- [Extrait proposé]:
※

En novembre 2021, trois mosquées ont été vandalisées à Montlebon, Pontarlier et Roubaix. En mai 2022, une mosquée de Metz a été endommagée par une attaque au cocktail Molotov.
En septembre 2022, les autorités françaises avaient fermé 23 mosquées au cours des deux années précédentes, pour suspicion « d’activités séparatistes ».
Des dégradations sur le chantier de la future mosquée d’Angers ont été signalés en septembre 2021 et fin octobre 2022.
Une enquête du Conseil national de la recherche scientifique (CNRS) a révélé que des milliers, voire des dizaines de milliers de jeunes diplômés français musulmans quitteraient la France en raison de « discrimination, sentiment d’insécurité, de non-appartenance ». Ce sont les mêmes personnes, indique le rapport, qui pourraient « servir de modèles d’intégration ».
En août 2021, le Père Maire, père supérieur de la congrégation des missionnaires montfortains de Saint Laurent sur Sèvre, a été frappé à mort par Emmanuel Abayisenga qui l’hébergeait. Il était alors en liberté sous contrôle judiciaire dans l’attente de son procès pour un incendie criminel commis en juillet 2020 contre la cathédrale de Nantes où il avait été bénévole et où il avait débuté une formation d’animateur pastoral avant son forfait.Après une longue hospitalisation en unité psychiatrique, l’auteur présumé a été mis en examen pour assassinat.

※

(Entrées de données enregistrées)

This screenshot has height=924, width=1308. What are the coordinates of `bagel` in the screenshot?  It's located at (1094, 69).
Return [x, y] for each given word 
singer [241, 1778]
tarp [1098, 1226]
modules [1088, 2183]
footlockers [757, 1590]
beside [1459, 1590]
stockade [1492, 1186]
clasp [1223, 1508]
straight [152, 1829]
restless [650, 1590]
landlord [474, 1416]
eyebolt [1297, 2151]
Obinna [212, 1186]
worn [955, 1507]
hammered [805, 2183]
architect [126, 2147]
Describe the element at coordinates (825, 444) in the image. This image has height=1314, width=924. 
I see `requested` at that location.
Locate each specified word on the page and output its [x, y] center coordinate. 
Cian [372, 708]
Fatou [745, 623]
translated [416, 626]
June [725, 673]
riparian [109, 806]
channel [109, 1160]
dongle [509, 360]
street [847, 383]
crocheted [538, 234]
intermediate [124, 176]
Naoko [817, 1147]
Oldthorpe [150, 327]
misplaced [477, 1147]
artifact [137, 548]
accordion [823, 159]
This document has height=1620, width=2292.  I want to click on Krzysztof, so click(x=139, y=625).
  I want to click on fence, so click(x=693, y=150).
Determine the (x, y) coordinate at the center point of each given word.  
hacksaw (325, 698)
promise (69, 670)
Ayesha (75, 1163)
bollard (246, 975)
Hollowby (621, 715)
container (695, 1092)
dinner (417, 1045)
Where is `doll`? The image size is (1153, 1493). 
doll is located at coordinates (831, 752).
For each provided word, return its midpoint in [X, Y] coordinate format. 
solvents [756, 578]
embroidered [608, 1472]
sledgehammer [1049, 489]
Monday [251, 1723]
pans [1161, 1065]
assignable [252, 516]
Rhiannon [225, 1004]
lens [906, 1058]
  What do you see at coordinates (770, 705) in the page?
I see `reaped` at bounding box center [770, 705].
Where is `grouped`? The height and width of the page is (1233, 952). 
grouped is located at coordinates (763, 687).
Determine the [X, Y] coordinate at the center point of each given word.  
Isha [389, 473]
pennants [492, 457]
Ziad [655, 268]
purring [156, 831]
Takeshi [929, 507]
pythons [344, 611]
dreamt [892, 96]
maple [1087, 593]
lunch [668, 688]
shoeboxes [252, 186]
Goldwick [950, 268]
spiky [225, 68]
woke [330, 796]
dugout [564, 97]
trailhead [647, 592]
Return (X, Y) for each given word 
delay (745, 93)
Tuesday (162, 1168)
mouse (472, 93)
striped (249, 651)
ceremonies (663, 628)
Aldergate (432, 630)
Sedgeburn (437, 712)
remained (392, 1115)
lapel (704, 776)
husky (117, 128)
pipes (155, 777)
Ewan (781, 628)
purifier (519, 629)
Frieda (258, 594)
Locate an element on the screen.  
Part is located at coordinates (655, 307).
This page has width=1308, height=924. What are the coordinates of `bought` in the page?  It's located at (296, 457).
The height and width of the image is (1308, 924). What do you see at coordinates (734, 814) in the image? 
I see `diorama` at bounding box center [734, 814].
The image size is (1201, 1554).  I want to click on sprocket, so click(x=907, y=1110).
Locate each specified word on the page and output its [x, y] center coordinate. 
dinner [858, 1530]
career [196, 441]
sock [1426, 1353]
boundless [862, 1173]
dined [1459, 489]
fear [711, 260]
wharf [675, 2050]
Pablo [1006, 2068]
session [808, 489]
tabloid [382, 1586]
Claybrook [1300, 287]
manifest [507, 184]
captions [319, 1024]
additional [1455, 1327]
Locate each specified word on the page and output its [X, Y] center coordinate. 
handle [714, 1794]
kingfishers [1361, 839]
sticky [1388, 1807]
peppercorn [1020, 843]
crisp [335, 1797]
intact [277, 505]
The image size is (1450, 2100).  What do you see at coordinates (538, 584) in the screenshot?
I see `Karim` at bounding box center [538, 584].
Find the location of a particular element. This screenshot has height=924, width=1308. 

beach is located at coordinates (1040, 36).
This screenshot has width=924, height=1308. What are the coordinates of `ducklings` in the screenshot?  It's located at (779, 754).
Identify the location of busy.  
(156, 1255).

※

- [Consigne]: Prolongez l'extrait sur les atteintes visant les religions en France, à la suite de sa dernière phrase. Les lignes ne sont pas utiles ici.

- [Zone de réponse]:
En décembre 2021, des catholiques participant à une procession mariale à Nanterre ont été menacés par un groupe d’une douzaine de personnes les appelant « Kafirs », un terme arabe signifiant « infidèles », et disant : « Wallah [je jure] sur le Coran, je vais vous égorger ». Cet incident faisait suite à un incident précédent en mai 2021 au cours duquel une procession catholique avait été attaquée par des militants d’extrême gauche, blessant deux participants âgés.
En février 2022, le ministère de l’Intérieur a promis d’augmenter le financement de la sécurité des églises catholiques après une série d’attaques en région parisienne, notamment à la cathédrale Saint-Denis, (fenêtres et portes brisées), à Bondy et à Romainville(vol et profanation du tabernacle dans les deux cas), à Vitry-sur-Seine (profanation et vol), en province à Poitiers (statues de saints détruites) et à Paray-le-Monial (vol de reliques). Pour la première fois, en 2021, le président de la Fédération protestante de France a demandé le soutien de l’État pour la sécurité.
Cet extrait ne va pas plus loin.